J(::typeof(sin), x) = sin(x), ȳ -> ȳ*cos(x)
J(::typeof(cos), x) = cos(x), ȳ -> -ȳ*sin(x)
foo(x) = sin(cos(x))
function J(::typeof(foo), x)
a, da = J(sin, x)
b, db = J(cos, a)
return b, function(b̄)
ā = db(b̄)
x̄ = da(ā)
return x̄
end
end
gradient(f, x) = J(f, x)[2](1)
gradient(foo, 1)
Now, clearly this is a mechanical transformation, so the only remaining thing is to automate it – a small matter of programming.
Closures
The J
function here corresponds to forward
in Zygote. However, forward
actually a wrapper around the lower level _forward
function.
julia> y, back = Zygote._forward(sin, 0.5);
julia> back(1)
(nothing, 0.8775825618903728)
Why the extra nothing
here? This actually represents the gradient of the function sin
. This is often nothing
, but when we have closures the function contains data we need gradients for.
julia> f = let a = 3; x -> x*a; end
#19 (generic function with 1 method)
julia> y, back = Zygote._forward(f, 2);
julia> back(1)
((a = 2,), 3)
This is a minor point for the most part, but _forward
will come up in future examples.
Entry Points
We could do this transform with a macro, but don't want to require that all differentiable code is annotated. Instead a generated function gets us much of the power of a macro without this annotation, because we can use it to get lowered code for a function.
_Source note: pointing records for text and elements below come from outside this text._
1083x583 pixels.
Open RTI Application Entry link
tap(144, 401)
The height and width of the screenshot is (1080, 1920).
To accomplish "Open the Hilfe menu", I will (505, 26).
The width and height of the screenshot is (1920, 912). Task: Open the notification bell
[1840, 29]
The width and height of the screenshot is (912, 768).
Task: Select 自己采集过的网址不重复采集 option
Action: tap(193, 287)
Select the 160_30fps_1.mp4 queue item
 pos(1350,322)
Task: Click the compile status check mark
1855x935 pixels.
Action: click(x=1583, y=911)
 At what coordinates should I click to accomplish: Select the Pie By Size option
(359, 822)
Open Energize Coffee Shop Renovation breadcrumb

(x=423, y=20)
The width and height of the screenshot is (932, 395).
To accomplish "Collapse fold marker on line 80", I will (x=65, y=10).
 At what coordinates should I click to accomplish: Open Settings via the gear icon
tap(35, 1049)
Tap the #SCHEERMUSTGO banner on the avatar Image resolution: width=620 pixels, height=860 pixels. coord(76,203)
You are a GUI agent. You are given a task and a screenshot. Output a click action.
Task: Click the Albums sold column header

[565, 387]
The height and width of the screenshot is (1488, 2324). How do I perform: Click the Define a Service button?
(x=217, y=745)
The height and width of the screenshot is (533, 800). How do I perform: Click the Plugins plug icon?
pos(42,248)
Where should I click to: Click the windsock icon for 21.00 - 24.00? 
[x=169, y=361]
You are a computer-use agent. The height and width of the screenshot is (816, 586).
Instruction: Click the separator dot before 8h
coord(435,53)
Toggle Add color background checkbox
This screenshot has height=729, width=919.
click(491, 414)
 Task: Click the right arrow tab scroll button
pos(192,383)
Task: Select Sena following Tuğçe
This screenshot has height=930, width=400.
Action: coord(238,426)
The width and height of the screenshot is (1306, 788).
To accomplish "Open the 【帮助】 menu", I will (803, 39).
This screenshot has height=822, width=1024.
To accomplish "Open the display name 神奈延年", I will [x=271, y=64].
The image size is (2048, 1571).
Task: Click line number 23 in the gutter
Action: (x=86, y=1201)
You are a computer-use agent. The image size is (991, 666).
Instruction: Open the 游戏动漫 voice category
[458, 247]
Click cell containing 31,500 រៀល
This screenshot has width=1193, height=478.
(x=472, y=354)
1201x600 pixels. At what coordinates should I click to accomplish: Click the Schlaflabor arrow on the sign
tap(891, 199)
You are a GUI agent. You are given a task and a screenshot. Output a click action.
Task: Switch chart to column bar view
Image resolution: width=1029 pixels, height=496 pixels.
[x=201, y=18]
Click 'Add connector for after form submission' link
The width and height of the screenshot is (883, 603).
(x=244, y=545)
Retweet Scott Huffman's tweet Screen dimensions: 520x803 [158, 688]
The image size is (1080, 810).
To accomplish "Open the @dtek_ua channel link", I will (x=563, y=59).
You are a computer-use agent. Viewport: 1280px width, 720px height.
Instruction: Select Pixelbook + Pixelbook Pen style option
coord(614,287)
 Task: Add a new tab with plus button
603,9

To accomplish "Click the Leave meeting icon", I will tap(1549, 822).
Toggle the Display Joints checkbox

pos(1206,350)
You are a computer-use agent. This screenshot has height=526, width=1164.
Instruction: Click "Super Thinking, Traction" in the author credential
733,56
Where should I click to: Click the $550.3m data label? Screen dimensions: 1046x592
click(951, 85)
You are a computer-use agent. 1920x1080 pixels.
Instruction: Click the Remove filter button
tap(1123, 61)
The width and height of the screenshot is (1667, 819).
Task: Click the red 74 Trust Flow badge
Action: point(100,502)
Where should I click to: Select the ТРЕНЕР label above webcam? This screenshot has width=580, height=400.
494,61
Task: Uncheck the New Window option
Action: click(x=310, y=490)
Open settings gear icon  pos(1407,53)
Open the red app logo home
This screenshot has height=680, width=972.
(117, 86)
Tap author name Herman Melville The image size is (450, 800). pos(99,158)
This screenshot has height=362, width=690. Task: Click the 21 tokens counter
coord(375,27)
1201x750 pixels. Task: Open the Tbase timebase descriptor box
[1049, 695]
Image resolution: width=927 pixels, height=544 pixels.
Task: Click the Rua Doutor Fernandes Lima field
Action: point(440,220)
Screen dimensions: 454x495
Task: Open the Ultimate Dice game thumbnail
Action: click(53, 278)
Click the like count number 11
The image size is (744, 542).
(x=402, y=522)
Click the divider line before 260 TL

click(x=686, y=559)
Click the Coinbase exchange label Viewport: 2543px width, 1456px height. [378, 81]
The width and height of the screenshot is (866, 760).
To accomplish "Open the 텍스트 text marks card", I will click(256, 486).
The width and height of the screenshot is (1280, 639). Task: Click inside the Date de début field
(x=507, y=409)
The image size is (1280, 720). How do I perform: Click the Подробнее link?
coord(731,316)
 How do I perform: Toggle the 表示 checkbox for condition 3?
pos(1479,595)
We can then modify the code as we please and return it to implement J(foo, x)
.
julia> foo(x) = baz(bar(x))
foo (generic function with 1 method)
julia> @code_lowered foo(1)
CodeInfo(
1 ─ %1 = (Main.bar)(x)
│ %2 = (Main.baz)(%1)
└── return %2
We convert the code to SSA form using Julia's built-in IR data structure, after which it looks like this.
julia> Zygote.@code_ir foo(1)
1 1 ─ %1 = (Main.bar)(_2)::Any
│ %2 = (Main.baz)(%1)::Any
└── return %2
(There isn't much difference unless there's some control flow.)
The code is then differentiated by the code in compiler/reverse.jl
. You can see the output with @code_adjoint
.
julia> Zygote.@code_adjoint foo(1)
1 1 ─ %1 = (Zygote._forward)(_2, Zygote.unwrap, Main.bar)::Any
│ %2 = (Base.getindex)(%1, 1)::Any
│ (Base.getindex)(%1, 2)::Any
│ %4 = (Zygote._forward)(_2, %2, _4)::Any
│ %5 = (Base.getindex)(%4, 1)::Any
│ (Base.getindex)(%4, 2)::Any
│ %7 = (Zygote._forward)(_2, Zygote.unwrap, Main.baz)::Any
│ %8 = (Base.getindex)(%7, 1)::Any
│ (Base.getindex)(%7, 2)::Any
│ %10 = (Zygote._forward)(_2, %8, %5)::Any
│ %11 = (Base.getindex)(%10, 1)::Any
│ (Base.getindex)(%10, 2)::Any
└── return %11
1 ─ %1 = Δ()::Any
1 │ %2 = (@12)(%1)::Any
│ %3 = (Zygote.gradindex)(%2, 1)::Any
│ %4 = (Zygote.gradindex)(%2, 2)::Any
│ (@9)(%3)::Any
│ %6 = (@6)(%4)::Any
│ %7 = (Zygote.gradindex)(%6, 1)::Any
│ %8 = (Zygote.gradindex)(%6, 2)::Any
│ (@3)(%7)::Any
│ %10 = (Zygote.tuple)(nothing, %8)::Any
└── return %10
, [1])
This code is quite verbose, mainly due to all the tuple unpacking (gradindex
is just like getindex
, but handles nothing
gracefully). The are two pieces of IR here, one for the modified forward pass and one for the pullback closure. The @
nodes allow the closure to refer to values from the forward pass, and the Δ()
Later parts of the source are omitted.